Brief: I would like the line with "This screenshot has height=604, width=1345." and every line after it, down to the end of the entries below, output exactly and without pictures.

(Stored data)
Segment Open
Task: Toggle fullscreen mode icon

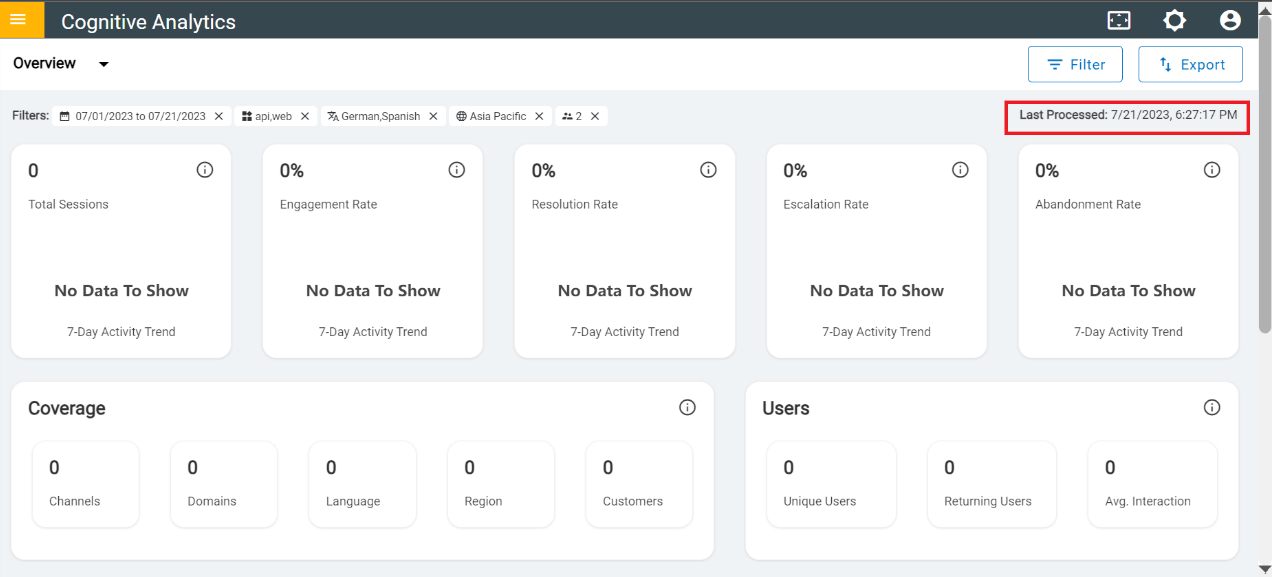Action: tap(1119, 20)
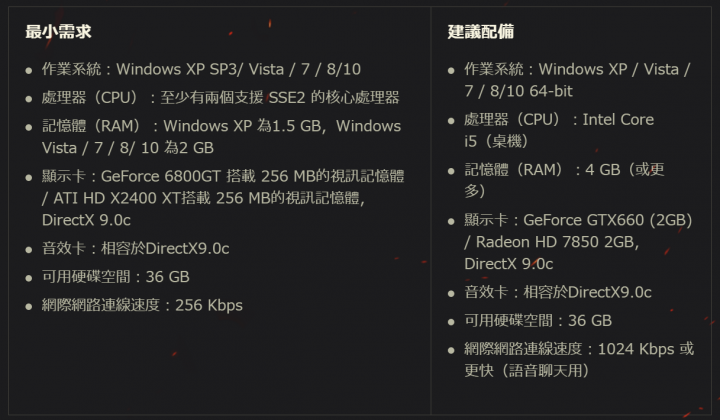Click the GeForce 6800GT 顯示卡 line
The image size is (720, 420).
(x=223, y=176)
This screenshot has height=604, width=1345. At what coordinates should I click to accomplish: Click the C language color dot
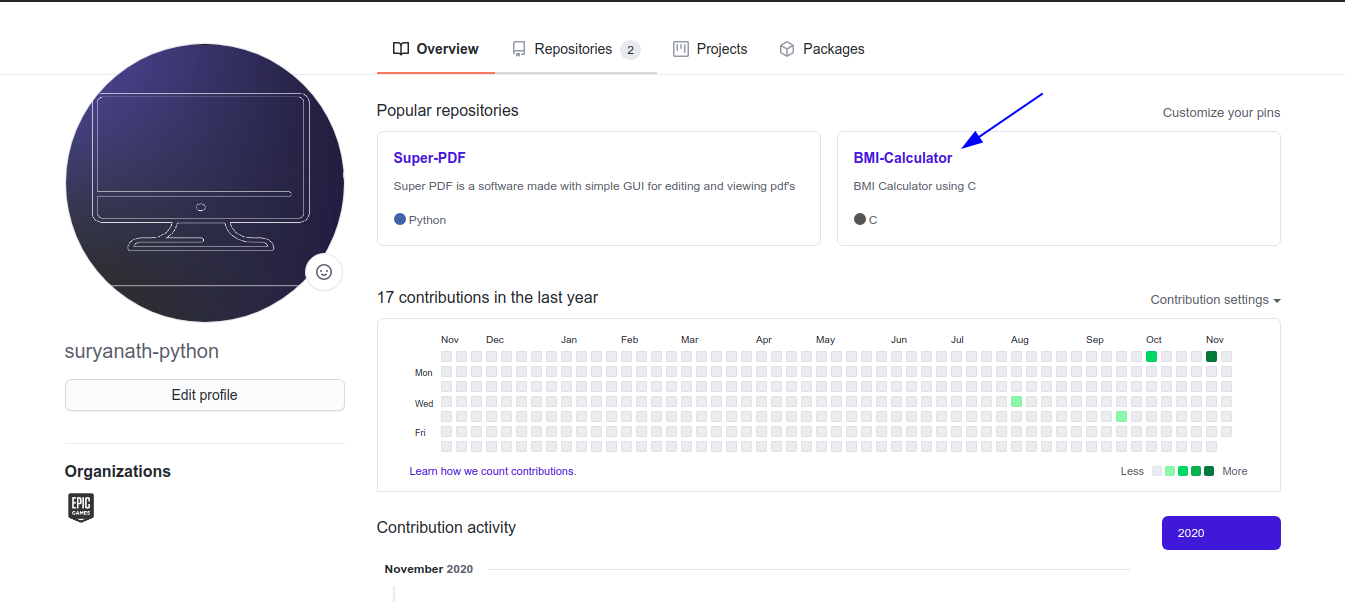pos(860,219)
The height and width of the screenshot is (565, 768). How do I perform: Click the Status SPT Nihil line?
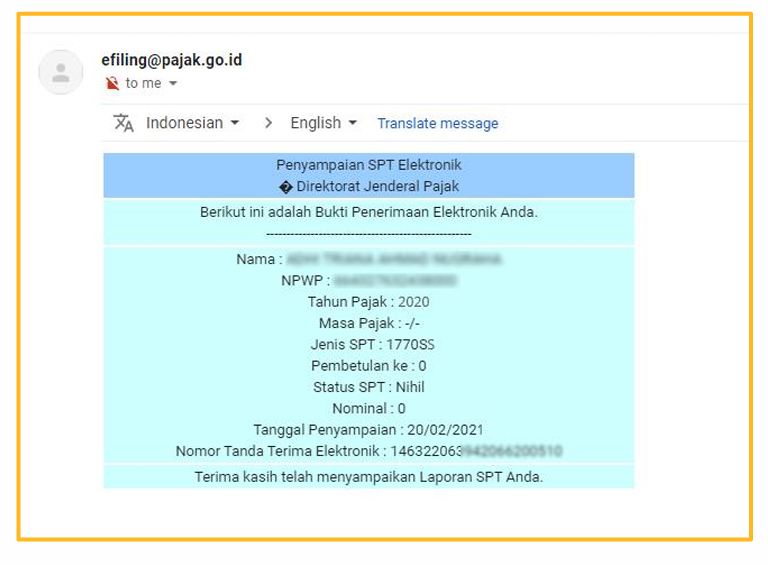369,387
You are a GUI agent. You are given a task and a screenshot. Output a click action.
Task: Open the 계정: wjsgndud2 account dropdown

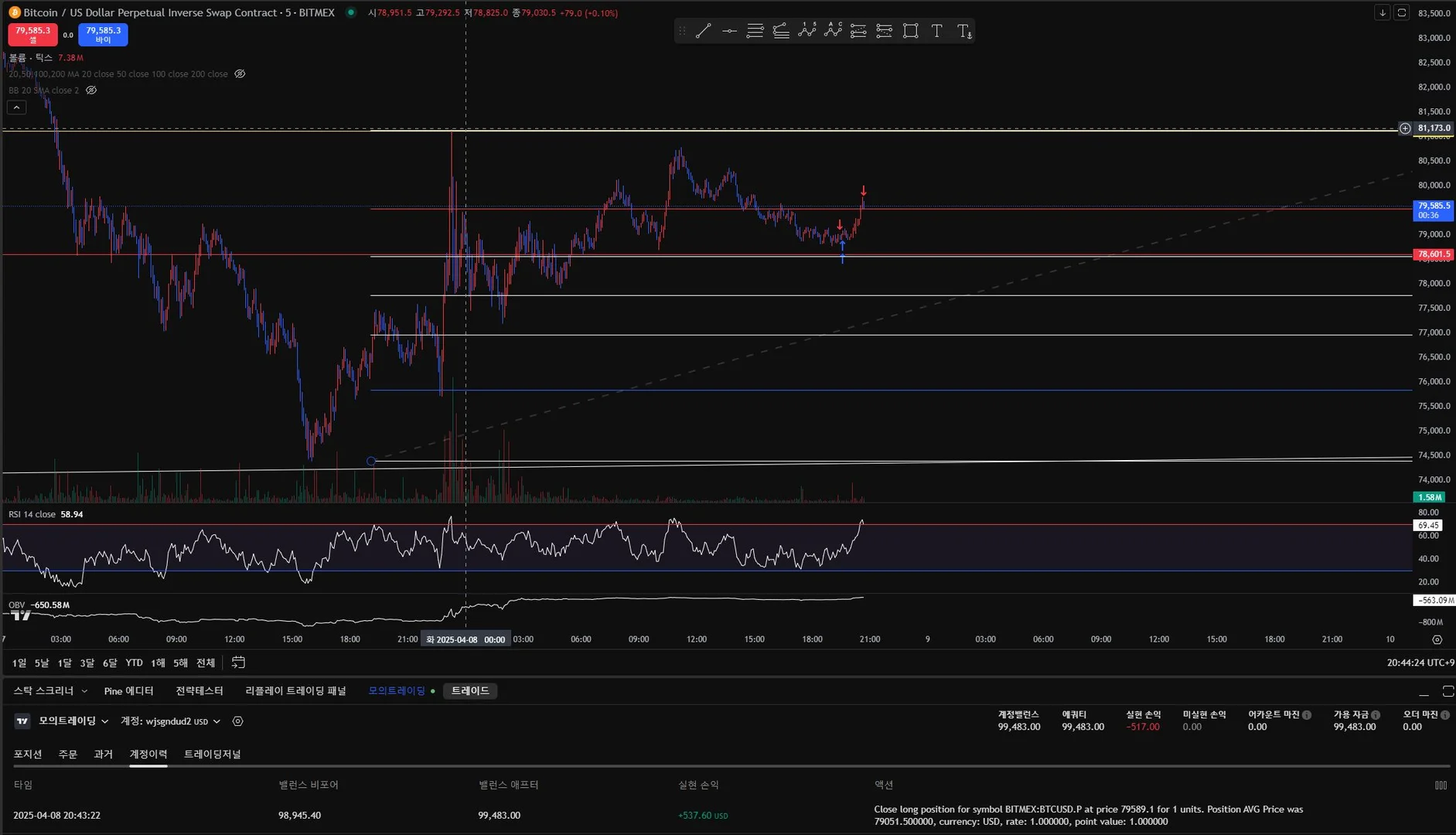pos(170,721)
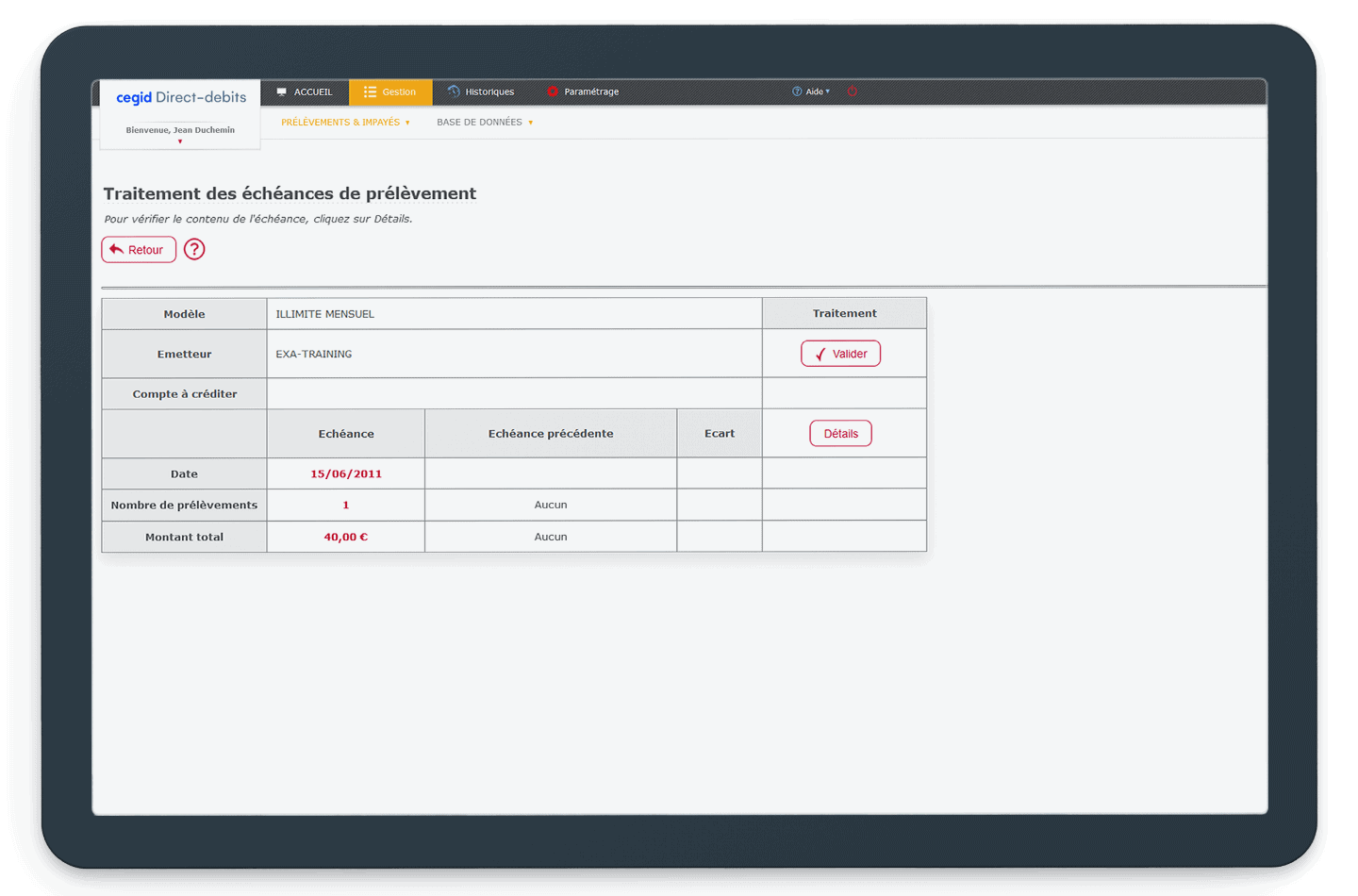This screenshot has width=1358, height=896.
Task: Click the red power logout icon
Action: point(853,91)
Segment Closed
Solution to the problem:
This screenshot has height=604, width=1345. At what coordinates should I click to accomplish: Click the C language color dot
pos(860,219)
The height and width of the screenshot is (565, 768). How do I perform: Click the Status SPT Nihil line?
369,387
You are a GUI agent. You are given a task and a screenshot. Output a click action.
Task: Open the 계정: wjsgndud2 account dropdown

pos(170,721)
This screenshot has width=1358, height=896.
Task: Click the red power logout icon
Action: point(853,91)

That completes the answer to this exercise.